A questi due atti il compito di regolamentare diversi aspetti, dalla responsabilità penale per le piattaforme online nella diffusione di contenuti illegali o dannosi, a come frenare commercio di materiale contraffatto e gestirne la rimozione, cassare fomentatori di odio, garantire la trasparenza del mercato della pubblicità online e il diritto dei lavori… Un confronto ampio sul quale è richiesto l’intervento di tutti i Paesi europei, consapevoli dell’ostilità da sempre delle big tech nell’essere definite dei “gatekeeper” e nel non volersi trasformare in guardiani o poliziotti delle loro piattaforme web.

Due i pilastri della nuova strategia secondo la commissaria: 1 – deve essere chiarita la lista di quello che i grandi “gatekeeper” digitali possono e non possono fare con i nostri dati, 2 – devono essere coinvolti tutti i Paesi dell’Unione per dare vita a un’infrastruttura investigativa capace di operare trans-nazionalmente. “Questo ci concederebbe un set di regole armonizzate che aiuteranno a mantenere gli europei al sicuro online tanto quanto lo sono nel mondo fisico, proteggendo le aziende legittime che operano seguendo le regole senza essere penalizzare da aziende che vendono prodotti economici. E applicando gli stessi standard, in tutta Europa, faranno in modo che ogni europeo possa fare affidamento sulla stessa protezione e che le imprese digitali di tutte le dimensioni possano operare facilmente in tutta Europa, senza dover sostenere i costi di muoversi nel rispetto di regole diverse nei singoli Paesi”, argomenta Vestager.
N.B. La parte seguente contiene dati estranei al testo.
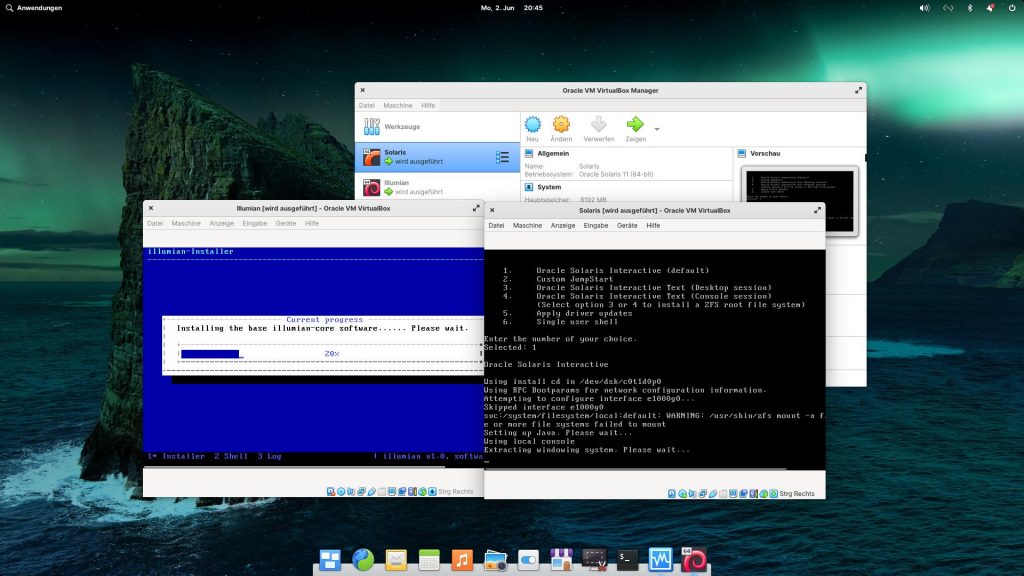Open the Music app in the dock
The width and height of the screenshot is (1024, 576).
[461, 560]
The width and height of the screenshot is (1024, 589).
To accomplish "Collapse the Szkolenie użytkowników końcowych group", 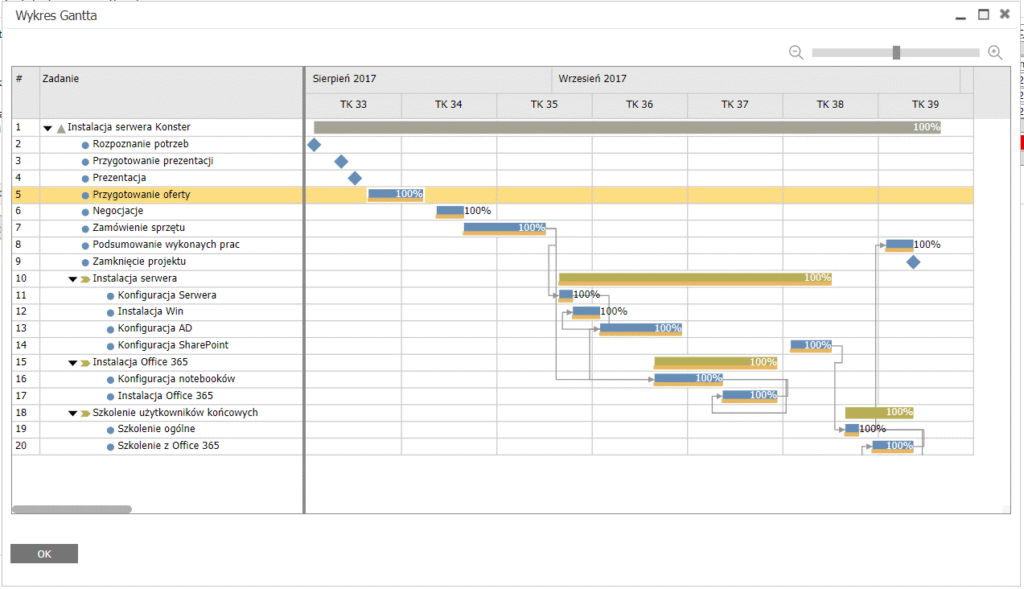I will click(x=73, y=413).
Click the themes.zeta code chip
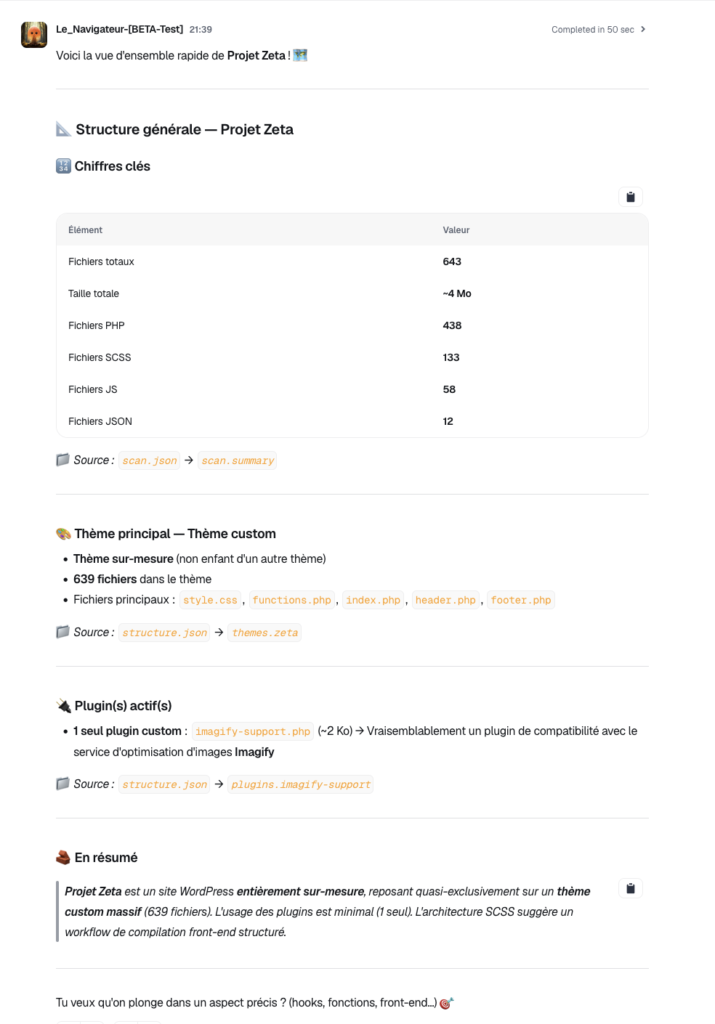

L’urgenza c’è perché la strategia perseguita fino ad oggi – quella delle multe comminate negli anni anche se salate – ha solo tamponato la questione.

Il tema è sentito anche dal Congresso americano al lavoro sulla proposta di riforme per frenare il potere delle grandi aziende della Silicon Valley, che potrebbero portare a modifiche restrittive delle regole antitrust, senza esclusione di scelte estreme (come quella di spingere Google a separare o cedere parte delle attività, anche alla luce della recente causa antitrust contro l’azienda presentata dal Dipartimento di giustizia degli Stati Uniti). “La nostra proposta non cambierà il principio fondamentale secondo cui i servizi digitali dovrebbero essere regolamentati dal loro Paese di origine  – precisa la commissaria -. Ma istituirà un sistema permanente di cooperazione che aiuterà le autorità di regolamentazione a lavorare in modo più efficace, per proteggere i consumatori in tutta Europa. E darà all’UE il potere di intervenire, quando necessario, per far rispettare le regole contro alcune piattaforme molto grandi”.

Ma, si sa, le proposte per aggiornare le leggi antitrust richiedono anni negli Usa, seguono la politica e i presidenti, avanzano lentamente mentre il business delle big tech corre veloce.

Le trimestrali da urlo

Qualche numero delle ultime trimestrali presentate in questi giorni, premiate in tempi di Covid, dà un’idea chiara del volume di business che le big tech governano.

Amazon: +37% con un trimestre record da 96,15 miliardi di dollari di fatturato e utili triplicati a 6,3 miliardi (grazie all’impennata dell’e-commerce e alla crescita dei servizi cloud di Aws (+29%) richiesti per smart working e business continuity durante la pandemia). Da gennaio +71%

Alphabet: +14% con fatturato da 46,17 miliardi e utili del 59% a 11,25 miliardi di dollari (molto bene le entrate pubblicitarie anche su YouTube. Google nello specifico cresce del 14% a 46,2 miliardi di dollari). Da gennaio +15%

Facebook: +22% con fatturato da 21,47 miliardi e utili in crescita del 29% a 7,85 miliardi. Utenti attivi giornalieri +12% pari a 1,82 miliardi a settembre, utenti mensili + 12% pari a 2,74 miliardi. Senza dimenticare che sono di Facebook anche le piattaforme Instagram e WhatsApp. Da gennaio +34%.

La chiarezza regolamentatoria invocata da Margrethe Vestager per l’Europa non è campata in aria, se qualcuno avesse dei dubbi.